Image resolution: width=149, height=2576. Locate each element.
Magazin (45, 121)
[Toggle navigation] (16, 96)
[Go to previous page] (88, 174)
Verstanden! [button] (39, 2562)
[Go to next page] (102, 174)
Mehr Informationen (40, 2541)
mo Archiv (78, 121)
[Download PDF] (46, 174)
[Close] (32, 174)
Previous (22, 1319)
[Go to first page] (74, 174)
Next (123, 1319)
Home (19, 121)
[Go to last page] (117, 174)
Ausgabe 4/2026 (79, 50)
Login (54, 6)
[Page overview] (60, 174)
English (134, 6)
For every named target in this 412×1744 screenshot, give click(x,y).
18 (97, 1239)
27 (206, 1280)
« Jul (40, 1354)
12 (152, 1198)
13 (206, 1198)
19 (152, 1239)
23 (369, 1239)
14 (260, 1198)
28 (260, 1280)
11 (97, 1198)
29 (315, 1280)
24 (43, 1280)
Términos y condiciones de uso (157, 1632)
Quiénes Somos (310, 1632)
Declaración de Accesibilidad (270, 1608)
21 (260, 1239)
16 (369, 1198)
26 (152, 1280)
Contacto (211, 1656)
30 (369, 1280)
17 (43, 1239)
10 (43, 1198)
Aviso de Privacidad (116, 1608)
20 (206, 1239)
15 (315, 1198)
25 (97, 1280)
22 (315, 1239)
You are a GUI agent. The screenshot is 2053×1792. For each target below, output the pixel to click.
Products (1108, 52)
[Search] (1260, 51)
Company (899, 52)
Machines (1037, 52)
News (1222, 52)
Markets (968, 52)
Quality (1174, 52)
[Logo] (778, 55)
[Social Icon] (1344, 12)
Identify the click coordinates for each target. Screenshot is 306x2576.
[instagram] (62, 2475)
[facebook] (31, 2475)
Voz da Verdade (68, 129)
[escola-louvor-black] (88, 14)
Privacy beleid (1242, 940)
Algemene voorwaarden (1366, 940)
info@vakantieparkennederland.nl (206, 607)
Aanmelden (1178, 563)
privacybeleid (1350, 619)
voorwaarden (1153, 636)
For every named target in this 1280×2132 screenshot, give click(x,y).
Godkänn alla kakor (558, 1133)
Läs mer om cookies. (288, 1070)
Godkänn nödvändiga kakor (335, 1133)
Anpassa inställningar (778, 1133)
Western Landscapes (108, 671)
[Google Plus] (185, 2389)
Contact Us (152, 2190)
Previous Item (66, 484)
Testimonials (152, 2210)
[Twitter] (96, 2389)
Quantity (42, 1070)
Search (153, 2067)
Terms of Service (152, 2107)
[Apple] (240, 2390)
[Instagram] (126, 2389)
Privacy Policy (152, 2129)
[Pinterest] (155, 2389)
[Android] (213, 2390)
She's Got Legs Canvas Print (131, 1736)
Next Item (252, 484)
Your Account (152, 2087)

--*--

→ **WHAT THE TASK REQUIRES**
When transcribing the data, keep every line exactly as it is.

→ **ANSWER SECTION**
Image resolution: width=149, height=2576. Locate each element.
Magazin (45, 121)
[Toggle navigation] (16, 96)
[Go to previous page] (88, 174)
Verstanden! [button] (39, 2562)
[Go to next page] (102, 174)
Mehr Informationen (40, 2541)
mo Archiv (78, 121)
[Download PDF] (46, 174)
[Close] (32, 174)
Previous (22, 1319)
[Go to first page] (74, 174)
Next (123, 1319)
Home (19, 121)
[Go to last page] (117, 174)
Ausgabe 4/2026 (79, 50)
Login (54, 6)
[Page overview] (60, 174)
English (134, 6)
For every named target in this 412×1744 screenshot, give click(x,y).
18 (97, 1239)
27 (206, 1280)
« Jul (40, 1354)
12 (152, 1198)
13 (206, 1198)
19 (152, 1239)
23 (369, 1239)
14 (260, 1198)
28 (260, 1280)
11 (97, 1198)
29 (315, 1280)
24 (43, 1280)
Términos y condiciones de uso (157, 1632)
Quiénes Somos (310, 1632)
Declaración de Accesibilidad (270, 1608)
21 (260, 1239)
16 (369, 1198)
26 (152, 1280)
Contacto (211, 1656)
30 (369, 1280)
17 (43, 1239)
10 (43, 1198)
Aviso de Privacidad (116, 1608)
20 (206, 1239)
15 (315, 1198)
25 (97, 1280)
22 (315, 1239)
You are a GUI agent. The screenshot is 2053×1792. For each target below, output the pixel to click.
Products (1108, 52)
[Search] (1260, 51)
Company (899, 52)
Machines (1037, 52)
News (1222, 52)
Markets (968, 52)
Quality (1174, 52)
[Logo] (778, 55)
[Social Icon] (1344, 12)
Identify the click coordinates for each target. Screenshot is 306x2576.
[instagram] (62, 2475)
[facebook] (31, 2475)
Voz da Verdade (68, 129)
[escola-louvor-black] (88, 14)
Privacy beleid (1242, 940)
Algemene voorwaarden (1366, 940)
info@vakantieparkennederland.nl (206, 607)
Aanmelden (1178, 563)
privacybeleid (1350, 619)
voorwaarden (1153, 636)
For every named target in this 1280×2132 screenshot, give click(x,y).
Godkänn alla kakor (558, 1133)
Läs mer om cookies. (288, 1070)
Godkänn nödvändiga kakor (335, 1133)
Anpassa inställningar (778, 1133)
Western Landscapes (108, 671)
[Google Plus] (185, 2389)
Contact Us (152, 2190)
Previous Item (66, 484)
Testimonials (152, 2210)
[Twitter] (96, 2389)
Quantity (42, 1070)
Search (153, 2067)
Terms of Service (152, 2107)
[Apple] (240, 2390)
[Instagram] (126, 2389)
Privacy Policy (152, 2129)
[Pinterest] (155, 2389)
[Android] (213, 2390)
She's Got Legs Canvas Print (131, 1736)
Next Item (252, 484)
Your Account (152, 2087)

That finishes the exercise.